Show linear independence of a set of vectors close to an orthonormal basis

861 Views Asked by At

This is a question from Linear Algebra Done Right.

Suppose $e_1, \dots, e_n$ is an orthonormal basis of $V$ and $v_1, \dots, v_n$ are vectors in $V$ such that $$ \| e_j - v_j \| < \frac{1} {\sqrt{n}} $$ for each $j$. Prove that $v_1, \dots, v_n$ is a basis of $V$. I tried to show this if $V$ is a two dimensional space by contradiction. However, it seems too messy to use the same idea for a general case.

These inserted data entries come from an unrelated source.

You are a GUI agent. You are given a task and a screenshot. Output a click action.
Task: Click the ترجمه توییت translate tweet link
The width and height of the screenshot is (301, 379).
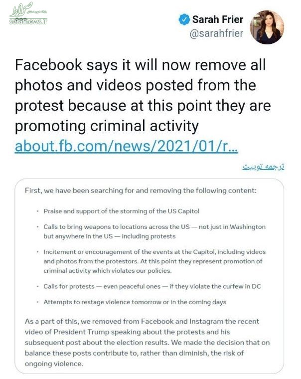263,167
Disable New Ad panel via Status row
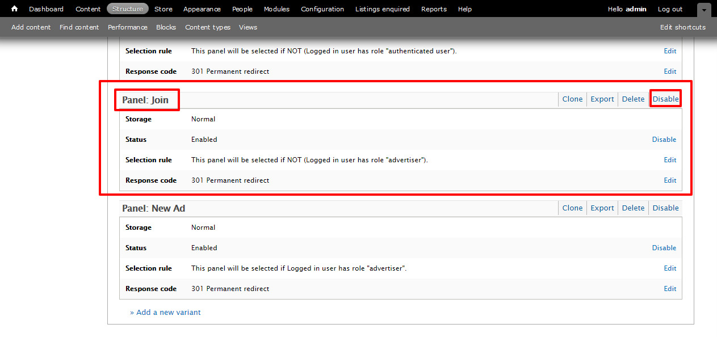717x337 pixels. (x=664, y=248)
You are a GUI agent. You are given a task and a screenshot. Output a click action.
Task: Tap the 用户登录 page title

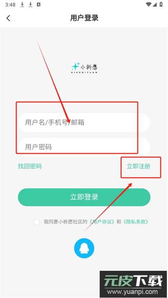tap(84, 18)
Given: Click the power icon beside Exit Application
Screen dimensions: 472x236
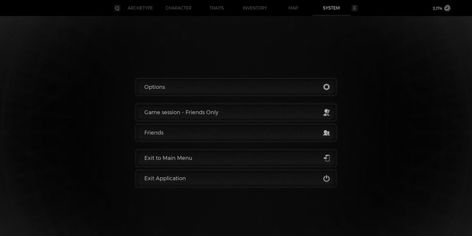Looking at the screenshot, I should coord(326,178).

Does anyone have hints for this problem?

10

There are 10 best solutions below

1
On BEST ANSWER

Thanks to one of the students in my group, I actually solved it a few days ago. The idea is similar to one of the comments. I put my solution here since it is more on linear algebra side without touching matrix.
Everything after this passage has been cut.